____ INPUT

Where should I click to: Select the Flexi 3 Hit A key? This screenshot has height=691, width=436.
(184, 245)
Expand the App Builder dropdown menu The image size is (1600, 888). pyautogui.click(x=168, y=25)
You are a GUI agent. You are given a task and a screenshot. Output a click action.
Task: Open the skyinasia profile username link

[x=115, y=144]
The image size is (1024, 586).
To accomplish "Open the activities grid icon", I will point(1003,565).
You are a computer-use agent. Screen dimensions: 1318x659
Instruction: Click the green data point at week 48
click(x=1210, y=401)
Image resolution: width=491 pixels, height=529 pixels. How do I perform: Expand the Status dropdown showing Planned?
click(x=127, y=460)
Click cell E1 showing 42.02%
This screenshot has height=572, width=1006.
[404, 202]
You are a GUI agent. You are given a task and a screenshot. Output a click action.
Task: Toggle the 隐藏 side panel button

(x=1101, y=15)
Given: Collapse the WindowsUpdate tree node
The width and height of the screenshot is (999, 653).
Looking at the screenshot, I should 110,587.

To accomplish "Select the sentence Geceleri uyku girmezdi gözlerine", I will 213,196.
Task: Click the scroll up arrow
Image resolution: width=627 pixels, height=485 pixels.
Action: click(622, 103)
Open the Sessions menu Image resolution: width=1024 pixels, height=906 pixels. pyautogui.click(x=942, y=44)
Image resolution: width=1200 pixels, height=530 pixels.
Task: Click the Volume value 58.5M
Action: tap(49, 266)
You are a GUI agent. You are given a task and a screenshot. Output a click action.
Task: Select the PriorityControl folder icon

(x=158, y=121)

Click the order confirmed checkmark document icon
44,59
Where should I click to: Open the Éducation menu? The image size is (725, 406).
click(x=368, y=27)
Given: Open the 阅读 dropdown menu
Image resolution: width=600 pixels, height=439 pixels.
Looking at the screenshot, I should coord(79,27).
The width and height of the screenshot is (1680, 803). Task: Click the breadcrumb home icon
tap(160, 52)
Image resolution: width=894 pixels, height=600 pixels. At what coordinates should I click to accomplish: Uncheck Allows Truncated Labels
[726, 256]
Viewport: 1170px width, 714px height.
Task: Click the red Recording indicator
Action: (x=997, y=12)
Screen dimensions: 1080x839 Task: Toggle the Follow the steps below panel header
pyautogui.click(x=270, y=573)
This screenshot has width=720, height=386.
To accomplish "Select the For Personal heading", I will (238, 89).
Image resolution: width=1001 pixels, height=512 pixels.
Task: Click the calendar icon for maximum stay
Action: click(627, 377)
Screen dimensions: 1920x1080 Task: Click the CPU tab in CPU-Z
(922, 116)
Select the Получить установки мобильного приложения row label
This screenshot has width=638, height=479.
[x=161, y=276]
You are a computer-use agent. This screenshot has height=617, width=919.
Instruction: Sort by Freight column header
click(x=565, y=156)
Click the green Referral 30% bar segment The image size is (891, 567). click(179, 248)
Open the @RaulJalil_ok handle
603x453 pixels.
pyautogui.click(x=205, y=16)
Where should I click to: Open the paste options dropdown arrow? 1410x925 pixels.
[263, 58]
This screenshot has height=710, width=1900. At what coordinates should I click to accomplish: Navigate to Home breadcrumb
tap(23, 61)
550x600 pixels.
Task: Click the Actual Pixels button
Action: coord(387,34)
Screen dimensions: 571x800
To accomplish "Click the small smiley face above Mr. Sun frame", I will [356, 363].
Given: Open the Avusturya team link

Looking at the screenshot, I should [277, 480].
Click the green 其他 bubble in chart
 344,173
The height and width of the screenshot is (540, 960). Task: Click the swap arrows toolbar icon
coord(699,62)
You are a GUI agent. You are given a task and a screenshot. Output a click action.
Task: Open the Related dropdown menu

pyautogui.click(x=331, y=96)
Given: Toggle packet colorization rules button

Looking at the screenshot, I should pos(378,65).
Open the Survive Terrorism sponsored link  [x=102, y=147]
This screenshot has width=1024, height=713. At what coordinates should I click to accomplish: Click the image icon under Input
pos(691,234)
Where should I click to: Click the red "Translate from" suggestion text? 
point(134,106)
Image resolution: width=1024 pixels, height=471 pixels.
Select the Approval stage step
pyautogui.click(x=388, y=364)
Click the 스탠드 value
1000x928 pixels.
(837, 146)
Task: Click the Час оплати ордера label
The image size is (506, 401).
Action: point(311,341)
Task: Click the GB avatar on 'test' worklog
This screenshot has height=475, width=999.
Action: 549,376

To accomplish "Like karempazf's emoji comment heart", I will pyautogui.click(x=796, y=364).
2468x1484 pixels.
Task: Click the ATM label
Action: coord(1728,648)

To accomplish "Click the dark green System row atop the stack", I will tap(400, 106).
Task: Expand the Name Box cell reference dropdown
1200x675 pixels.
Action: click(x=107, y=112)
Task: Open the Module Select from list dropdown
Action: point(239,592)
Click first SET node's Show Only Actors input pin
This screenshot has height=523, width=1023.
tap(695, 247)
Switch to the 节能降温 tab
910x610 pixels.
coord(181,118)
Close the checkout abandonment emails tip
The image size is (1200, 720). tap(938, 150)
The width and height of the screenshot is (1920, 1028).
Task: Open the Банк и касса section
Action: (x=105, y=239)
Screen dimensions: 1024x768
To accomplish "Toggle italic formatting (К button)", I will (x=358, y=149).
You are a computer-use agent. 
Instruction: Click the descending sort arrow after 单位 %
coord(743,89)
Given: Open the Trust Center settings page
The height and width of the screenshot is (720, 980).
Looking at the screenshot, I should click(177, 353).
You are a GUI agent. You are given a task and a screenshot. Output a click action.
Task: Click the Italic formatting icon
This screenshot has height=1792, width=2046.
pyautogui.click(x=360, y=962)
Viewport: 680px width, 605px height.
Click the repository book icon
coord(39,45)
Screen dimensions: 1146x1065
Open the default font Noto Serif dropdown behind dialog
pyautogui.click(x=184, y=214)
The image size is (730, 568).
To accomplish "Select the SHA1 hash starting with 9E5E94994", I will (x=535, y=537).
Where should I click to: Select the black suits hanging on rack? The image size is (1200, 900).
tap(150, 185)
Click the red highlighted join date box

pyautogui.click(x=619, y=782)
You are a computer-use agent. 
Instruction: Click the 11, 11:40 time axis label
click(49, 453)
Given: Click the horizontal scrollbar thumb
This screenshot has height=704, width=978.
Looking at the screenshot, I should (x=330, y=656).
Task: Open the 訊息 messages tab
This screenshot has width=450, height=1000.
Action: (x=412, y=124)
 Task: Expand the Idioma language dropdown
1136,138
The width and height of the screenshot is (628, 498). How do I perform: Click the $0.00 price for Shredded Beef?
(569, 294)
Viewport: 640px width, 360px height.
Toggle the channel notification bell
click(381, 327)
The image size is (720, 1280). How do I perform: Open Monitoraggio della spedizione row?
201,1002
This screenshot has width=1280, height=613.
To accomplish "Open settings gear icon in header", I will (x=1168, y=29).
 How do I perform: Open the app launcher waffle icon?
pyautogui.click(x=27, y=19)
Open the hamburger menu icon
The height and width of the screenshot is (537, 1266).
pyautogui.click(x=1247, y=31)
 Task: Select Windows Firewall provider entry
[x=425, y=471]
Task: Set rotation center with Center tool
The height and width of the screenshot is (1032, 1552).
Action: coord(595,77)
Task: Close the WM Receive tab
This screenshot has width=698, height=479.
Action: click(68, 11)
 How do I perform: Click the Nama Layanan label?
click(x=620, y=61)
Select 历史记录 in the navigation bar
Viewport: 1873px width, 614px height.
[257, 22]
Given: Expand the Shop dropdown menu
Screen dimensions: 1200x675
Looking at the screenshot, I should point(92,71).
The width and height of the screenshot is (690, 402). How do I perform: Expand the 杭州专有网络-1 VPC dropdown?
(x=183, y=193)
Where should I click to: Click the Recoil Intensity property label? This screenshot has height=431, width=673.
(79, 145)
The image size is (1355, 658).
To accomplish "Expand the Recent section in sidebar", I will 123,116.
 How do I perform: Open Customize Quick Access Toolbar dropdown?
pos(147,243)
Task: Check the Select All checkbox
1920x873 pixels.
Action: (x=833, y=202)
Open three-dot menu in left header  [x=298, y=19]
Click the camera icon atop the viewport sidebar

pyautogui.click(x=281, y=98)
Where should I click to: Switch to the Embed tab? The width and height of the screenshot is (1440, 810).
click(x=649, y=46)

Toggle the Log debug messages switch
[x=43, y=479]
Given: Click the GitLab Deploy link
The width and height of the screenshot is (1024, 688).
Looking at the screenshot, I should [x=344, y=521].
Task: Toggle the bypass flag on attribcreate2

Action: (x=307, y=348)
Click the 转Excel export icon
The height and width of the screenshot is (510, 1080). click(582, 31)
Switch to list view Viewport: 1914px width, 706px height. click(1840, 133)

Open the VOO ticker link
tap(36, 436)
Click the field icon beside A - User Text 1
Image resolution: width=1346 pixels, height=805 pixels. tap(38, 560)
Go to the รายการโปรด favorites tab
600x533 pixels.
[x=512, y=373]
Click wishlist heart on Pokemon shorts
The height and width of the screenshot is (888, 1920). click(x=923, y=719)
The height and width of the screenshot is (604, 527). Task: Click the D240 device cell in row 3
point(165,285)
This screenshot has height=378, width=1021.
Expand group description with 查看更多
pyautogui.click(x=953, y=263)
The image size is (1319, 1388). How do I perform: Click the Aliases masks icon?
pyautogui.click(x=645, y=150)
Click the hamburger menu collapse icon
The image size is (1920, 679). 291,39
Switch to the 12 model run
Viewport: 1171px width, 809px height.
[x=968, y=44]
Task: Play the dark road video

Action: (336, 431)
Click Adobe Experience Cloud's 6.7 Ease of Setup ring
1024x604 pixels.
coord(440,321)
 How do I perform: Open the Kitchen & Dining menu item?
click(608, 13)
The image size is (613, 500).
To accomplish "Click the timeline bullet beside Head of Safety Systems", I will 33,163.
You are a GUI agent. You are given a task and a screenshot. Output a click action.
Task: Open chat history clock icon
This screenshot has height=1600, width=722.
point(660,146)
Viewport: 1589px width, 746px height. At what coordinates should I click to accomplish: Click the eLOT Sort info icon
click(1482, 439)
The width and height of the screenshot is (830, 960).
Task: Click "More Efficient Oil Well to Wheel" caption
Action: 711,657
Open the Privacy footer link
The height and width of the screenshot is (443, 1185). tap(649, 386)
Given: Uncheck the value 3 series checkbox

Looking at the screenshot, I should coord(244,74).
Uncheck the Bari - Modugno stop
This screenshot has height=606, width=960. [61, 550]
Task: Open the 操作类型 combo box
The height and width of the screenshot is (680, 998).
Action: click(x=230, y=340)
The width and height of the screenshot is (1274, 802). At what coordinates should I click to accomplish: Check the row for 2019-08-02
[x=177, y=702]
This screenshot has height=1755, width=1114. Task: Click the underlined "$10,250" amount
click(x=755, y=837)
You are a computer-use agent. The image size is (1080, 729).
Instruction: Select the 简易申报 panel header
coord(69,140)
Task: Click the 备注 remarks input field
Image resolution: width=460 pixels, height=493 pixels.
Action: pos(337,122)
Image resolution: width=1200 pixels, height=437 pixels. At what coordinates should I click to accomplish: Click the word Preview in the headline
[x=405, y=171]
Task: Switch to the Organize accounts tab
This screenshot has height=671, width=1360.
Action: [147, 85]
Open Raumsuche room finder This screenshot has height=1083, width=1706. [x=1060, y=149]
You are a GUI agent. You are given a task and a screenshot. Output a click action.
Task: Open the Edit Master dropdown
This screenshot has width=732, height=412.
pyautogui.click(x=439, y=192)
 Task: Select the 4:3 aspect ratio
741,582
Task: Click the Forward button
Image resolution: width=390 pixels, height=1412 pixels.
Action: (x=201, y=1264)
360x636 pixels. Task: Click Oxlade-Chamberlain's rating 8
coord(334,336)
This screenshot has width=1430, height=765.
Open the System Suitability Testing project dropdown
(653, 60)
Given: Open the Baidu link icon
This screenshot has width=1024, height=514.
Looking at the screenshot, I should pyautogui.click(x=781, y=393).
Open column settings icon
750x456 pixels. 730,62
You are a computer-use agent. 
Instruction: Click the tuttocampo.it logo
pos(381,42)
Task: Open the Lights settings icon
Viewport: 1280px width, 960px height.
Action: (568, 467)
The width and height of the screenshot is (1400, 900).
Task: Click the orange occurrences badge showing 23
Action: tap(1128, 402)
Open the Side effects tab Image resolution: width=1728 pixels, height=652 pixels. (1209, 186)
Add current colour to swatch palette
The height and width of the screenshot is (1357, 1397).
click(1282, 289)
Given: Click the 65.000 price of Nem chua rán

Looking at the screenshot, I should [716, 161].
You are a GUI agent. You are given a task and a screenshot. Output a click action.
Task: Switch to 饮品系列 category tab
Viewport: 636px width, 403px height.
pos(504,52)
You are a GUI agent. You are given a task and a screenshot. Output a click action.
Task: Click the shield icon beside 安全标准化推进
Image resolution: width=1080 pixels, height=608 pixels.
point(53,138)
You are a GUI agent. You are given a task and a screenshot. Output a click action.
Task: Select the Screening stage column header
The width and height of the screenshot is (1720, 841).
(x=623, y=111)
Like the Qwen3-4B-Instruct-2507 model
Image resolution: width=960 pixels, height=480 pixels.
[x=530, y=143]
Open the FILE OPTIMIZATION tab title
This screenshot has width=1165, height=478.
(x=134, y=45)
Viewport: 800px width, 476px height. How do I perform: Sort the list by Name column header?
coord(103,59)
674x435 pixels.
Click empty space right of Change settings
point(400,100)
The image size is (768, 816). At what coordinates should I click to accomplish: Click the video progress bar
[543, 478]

________

WORK REQUEST
Across the listing, how many lines contain "Center"? State the number and nothing else.

ANSWER AREA
2